Novelist, journalist, and artist Etel Adnan has died at age ninety-six. Her 1978 novel Sitt Marie Rose is a classic of war fiction, and Adnan was also a prolific poet—here, you can see the author reading from her epic book-length poem, The Arab Apocalypse (1980), at the Serpentine Galleries in 2011. In the early 2010s, her reputation as a painter began to grow, culminating in this year’s exhibition of six decades of art at the Guggenheim museum. Writing about Adnan’s show at Mass MoCA in 2019, Kaelen Wilson-Goldie—author of a 2018 monograph on the artist—notes the obstacles Adnan has faced in her life and career and observes, “What stays in the mind, about her work in general and this show in particular, is how little struggle Adnan displays, in any media, even while articulating such difficulties, holding beauty and horror in hand, refusing to let either of them go.” Adnan herself put it simply: “It seems to me I write what I see, paint what I am.”
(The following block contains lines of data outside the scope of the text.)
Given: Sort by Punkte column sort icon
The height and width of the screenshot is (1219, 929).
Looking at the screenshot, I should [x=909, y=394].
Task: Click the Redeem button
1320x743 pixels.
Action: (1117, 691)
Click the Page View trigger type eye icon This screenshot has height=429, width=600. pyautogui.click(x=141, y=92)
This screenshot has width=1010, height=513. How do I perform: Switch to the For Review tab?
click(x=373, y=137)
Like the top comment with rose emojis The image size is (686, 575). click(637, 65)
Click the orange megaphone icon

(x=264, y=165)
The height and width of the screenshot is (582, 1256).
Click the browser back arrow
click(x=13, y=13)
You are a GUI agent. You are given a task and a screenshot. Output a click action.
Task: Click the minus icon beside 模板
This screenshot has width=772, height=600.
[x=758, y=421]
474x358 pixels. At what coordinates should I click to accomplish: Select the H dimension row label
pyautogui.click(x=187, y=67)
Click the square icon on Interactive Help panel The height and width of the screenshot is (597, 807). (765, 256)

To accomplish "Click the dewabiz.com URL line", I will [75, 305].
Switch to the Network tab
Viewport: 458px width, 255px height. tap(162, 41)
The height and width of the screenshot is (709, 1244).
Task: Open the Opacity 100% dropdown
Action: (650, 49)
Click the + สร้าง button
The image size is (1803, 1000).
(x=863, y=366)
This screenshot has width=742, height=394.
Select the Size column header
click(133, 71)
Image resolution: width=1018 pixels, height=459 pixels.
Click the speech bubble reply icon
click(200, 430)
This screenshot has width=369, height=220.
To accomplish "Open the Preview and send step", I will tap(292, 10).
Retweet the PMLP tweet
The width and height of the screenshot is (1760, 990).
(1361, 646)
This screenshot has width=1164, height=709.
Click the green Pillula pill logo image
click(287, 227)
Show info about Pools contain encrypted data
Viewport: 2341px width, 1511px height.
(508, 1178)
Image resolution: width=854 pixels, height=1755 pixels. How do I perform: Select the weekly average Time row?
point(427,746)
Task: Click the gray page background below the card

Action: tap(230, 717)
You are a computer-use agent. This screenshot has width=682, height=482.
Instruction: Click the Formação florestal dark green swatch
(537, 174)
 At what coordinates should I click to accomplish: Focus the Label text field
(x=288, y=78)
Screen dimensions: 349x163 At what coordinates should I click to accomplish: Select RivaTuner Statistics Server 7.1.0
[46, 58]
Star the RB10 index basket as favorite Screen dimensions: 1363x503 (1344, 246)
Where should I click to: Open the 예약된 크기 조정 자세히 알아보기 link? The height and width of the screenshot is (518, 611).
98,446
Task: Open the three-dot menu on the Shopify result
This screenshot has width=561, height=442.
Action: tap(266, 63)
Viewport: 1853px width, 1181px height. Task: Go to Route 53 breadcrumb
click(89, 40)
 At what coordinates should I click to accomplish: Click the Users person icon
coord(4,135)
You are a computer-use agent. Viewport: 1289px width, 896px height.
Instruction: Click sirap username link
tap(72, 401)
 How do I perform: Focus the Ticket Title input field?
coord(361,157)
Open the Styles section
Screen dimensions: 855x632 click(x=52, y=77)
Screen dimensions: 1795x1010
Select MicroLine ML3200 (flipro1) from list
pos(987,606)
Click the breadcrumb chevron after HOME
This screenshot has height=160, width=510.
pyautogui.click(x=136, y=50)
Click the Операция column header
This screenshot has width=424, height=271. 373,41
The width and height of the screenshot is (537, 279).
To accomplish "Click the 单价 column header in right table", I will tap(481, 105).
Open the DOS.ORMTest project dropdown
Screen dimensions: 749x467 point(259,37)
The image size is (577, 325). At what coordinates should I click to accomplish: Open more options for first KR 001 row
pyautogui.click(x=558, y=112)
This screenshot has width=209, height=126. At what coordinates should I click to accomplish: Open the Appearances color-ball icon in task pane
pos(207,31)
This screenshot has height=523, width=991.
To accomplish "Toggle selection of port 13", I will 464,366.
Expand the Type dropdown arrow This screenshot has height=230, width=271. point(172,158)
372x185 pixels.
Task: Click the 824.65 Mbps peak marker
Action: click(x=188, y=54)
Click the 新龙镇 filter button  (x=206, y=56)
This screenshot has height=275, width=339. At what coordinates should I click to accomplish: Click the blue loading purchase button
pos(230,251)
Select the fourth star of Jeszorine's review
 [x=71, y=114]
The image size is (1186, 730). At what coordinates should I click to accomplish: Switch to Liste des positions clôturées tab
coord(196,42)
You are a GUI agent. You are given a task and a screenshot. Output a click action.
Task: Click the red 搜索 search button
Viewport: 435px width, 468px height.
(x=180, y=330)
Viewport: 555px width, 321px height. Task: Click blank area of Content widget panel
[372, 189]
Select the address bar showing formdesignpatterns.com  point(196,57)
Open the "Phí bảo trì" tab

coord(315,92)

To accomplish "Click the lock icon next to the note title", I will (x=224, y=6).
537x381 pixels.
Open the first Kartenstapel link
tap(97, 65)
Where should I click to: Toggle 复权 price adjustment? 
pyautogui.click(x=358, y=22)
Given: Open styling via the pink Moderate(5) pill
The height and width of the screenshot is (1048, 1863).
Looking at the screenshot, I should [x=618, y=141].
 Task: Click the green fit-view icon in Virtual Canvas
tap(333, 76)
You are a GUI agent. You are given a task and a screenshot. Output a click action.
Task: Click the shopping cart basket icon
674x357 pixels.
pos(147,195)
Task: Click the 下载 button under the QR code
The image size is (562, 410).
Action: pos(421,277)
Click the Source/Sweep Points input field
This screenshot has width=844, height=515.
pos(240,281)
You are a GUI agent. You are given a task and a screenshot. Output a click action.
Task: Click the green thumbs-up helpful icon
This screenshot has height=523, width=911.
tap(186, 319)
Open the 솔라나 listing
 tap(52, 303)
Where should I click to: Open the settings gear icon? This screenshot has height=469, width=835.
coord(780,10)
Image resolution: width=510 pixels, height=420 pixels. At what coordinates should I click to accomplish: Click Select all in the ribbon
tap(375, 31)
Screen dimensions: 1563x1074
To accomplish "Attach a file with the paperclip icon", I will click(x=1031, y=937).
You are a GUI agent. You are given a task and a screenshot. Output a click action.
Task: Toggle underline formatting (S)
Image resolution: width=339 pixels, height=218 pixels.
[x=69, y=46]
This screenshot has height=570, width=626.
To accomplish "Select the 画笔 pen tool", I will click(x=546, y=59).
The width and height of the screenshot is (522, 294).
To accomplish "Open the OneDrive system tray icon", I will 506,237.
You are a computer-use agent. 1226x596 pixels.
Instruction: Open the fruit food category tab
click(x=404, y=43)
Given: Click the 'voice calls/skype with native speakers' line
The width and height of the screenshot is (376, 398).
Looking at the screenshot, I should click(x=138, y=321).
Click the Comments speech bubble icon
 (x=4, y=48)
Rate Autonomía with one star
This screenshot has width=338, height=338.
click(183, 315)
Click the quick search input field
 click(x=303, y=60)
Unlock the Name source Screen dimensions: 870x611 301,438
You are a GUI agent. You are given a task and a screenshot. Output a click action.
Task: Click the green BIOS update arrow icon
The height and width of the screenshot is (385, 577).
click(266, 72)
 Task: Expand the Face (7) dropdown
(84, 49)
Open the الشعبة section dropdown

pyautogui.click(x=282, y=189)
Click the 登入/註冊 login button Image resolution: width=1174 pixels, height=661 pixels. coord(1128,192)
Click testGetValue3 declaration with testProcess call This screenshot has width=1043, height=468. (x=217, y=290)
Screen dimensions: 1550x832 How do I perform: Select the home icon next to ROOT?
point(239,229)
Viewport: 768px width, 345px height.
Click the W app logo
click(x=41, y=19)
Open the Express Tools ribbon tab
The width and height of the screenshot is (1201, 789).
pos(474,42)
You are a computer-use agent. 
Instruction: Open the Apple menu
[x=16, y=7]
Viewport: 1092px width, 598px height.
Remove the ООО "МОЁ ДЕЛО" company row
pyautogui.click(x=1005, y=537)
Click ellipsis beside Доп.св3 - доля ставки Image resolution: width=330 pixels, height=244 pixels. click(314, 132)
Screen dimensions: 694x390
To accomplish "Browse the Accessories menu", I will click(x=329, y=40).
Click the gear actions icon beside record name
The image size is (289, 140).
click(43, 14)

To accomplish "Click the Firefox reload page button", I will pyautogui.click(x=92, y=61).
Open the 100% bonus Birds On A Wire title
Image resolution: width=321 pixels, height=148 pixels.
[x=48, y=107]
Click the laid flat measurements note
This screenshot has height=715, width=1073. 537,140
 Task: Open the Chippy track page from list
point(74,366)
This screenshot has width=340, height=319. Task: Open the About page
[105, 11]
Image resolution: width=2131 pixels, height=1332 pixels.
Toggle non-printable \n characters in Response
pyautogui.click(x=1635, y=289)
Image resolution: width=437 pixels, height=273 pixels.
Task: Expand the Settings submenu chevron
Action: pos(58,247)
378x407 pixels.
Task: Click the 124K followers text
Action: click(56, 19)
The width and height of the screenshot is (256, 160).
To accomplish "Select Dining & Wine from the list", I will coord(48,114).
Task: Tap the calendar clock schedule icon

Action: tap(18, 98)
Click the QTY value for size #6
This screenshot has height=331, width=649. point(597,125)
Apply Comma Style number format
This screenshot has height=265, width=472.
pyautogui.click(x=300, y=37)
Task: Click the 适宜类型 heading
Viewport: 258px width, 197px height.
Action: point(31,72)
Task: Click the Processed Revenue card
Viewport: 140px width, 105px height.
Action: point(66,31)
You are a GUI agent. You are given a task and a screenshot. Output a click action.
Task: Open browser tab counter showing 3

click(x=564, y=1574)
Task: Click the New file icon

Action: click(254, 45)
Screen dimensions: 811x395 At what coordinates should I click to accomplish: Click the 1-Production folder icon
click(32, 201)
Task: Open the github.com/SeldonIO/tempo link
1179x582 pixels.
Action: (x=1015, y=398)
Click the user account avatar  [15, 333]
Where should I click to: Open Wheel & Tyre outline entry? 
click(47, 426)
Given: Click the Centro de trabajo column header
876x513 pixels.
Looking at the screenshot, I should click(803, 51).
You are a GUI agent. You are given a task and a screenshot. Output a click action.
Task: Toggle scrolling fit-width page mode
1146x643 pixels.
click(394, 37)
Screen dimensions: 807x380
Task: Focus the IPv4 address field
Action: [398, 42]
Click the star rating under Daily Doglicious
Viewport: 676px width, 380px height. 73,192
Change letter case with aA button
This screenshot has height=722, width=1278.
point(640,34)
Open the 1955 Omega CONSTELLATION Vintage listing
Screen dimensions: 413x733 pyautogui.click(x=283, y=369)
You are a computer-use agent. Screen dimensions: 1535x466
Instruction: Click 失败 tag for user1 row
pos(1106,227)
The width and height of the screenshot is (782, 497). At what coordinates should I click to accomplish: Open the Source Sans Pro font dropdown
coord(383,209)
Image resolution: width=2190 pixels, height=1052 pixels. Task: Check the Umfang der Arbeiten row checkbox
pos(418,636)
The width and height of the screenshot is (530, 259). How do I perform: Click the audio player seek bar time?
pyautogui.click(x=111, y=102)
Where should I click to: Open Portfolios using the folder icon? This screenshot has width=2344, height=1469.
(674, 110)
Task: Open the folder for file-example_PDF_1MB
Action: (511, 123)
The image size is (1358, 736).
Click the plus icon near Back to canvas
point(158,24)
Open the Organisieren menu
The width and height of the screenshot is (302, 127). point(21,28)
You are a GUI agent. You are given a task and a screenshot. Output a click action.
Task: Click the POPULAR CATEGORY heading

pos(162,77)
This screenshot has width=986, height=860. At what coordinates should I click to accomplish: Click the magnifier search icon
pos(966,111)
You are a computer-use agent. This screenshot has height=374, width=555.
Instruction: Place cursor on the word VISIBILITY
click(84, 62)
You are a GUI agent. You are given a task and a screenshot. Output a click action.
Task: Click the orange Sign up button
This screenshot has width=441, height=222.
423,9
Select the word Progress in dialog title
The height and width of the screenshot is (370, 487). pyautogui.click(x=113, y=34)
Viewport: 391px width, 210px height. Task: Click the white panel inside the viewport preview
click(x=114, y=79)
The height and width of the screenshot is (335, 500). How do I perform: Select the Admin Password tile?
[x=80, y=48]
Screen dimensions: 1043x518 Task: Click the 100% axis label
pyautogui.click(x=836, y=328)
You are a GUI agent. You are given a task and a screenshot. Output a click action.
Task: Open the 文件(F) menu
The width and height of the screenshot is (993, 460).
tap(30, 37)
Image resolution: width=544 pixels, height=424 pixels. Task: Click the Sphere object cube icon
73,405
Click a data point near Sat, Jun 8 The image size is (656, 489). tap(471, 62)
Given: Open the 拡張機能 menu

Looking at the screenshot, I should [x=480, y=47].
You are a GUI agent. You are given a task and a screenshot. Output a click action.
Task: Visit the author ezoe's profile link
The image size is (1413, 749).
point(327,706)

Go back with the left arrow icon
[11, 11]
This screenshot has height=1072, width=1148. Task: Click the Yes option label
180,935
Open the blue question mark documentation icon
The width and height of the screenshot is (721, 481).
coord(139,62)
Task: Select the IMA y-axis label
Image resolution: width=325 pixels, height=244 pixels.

At Columbia Journalism Review, a consideration of what makes a good magazine cover. Caleb Pershan writes about how the art has changed as the newsstand has been replaced by the feed—not always for the better. As Lindsay Ballant, a former art director for the New Republic tells Pershan, “If I hear of a cover, it’s usually because it’s bad.”
Oxford American has announced their 2021 Up South music issue. The magazine has two covers—one featuring Tina Turner and the other Aretha Franklin—and includes writing by Maureen Mahon, Zandria F. Robinson,Terence Blanchard, Big Freedia and others, as well as a CD sampler with twenty tracks of jazz, soul, country, and blues.
The 2021 National Book Awards will be held online again this year, streaming on Wednesday evening. You can RSVP for the ceremony here.
On episode twenty-one of the Paris Review Podcast, an exploration of the work of Edward P. Jones, featuring audio of Jones’s 2013 “Art of Fiction” interview with Hilton Als and a reading of his work by actor Amber Gray.